On the commercial side, we're really pleased with the amount of progress that we've made about. We're ahead of schedule. I think as Andy mentioned, in terms of North America and our exit this year in the fourth quarter. And we thought we'd be at market. We're clearly ahead of that and we're excited about onboarding some very important customers that allow us to achieve those metrics.
And we're excited about the wins that we've got in Europe. We expect to outperform. We believe the market next year will be up 1.7%, I believe, next year and -- or excuse me, in 2026 and we believe will outperform by about 50 basis points ahead of that. So we're excited about the momentum that we've got in that market as well.
Philip Ng - Analyst
Got it. So just so if I heard you correctly, Lance, the upside on the cost out, the $200 million that's incremental cost actions you haven't taken in the back half of '26 that you still need to execute...

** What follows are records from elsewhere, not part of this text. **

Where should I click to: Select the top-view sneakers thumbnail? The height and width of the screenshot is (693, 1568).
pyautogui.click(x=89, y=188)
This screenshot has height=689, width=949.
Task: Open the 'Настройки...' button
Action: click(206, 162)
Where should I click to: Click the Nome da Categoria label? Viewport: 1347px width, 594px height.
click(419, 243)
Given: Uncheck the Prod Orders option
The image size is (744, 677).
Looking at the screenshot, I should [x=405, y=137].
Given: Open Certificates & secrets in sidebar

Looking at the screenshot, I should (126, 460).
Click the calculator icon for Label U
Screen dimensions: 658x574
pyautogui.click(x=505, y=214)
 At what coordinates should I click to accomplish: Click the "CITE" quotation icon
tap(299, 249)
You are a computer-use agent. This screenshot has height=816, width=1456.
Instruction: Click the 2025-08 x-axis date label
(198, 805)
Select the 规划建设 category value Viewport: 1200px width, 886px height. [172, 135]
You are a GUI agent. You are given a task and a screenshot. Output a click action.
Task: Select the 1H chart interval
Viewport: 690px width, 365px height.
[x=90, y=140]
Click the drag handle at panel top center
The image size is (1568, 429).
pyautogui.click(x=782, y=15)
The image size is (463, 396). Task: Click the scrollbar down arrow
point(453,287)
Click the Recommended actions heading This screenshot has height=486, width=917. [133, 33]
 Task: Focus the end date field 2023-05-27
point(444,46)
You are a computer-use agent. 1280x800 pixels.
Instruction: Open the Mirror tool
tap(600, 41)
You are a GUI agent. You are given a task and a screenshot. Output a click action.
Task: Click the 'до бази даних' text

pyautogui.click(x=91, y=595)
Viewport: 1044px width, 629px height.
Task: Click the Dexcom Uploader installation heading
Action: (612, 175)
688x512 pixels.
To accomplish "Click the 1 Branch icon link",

Lance Loeffler - Chief Financial Officer, Senior Vice President
Phil, those will be -- those are -- that amount and those actions are stuff that was not announced or actioned in 2025 that we will continue in terms of our momentum into 2026.
Philip Ng - Analyst
Okay. And the other piece I wanted to tease out, perhaps for you, Andy. Mark kind of teased it out already last year, a nice beat in the first quarter and the Q2 to Q4 was a little uneven. Just want to give us some comfort that the framework you've laid out accounts for any hiccups along the way just because it's a choppy environment. So like how you kind of laid out the framework where -- is this conservative or are you making like a lot of stuff kind of has to kind of stick the landing just because you got a lot of moving pieces here.
Andrew Silvernail - Chief Executive Officer, Director
I think the range that we've given provides a pretty decent margin in there in terms of the $740 million to $760 million in the quarter and the $3.5 billion to $3.7 billion in the year. In terms of kind of -- I would just call them good guys, bad guys, how do you think about that over the year.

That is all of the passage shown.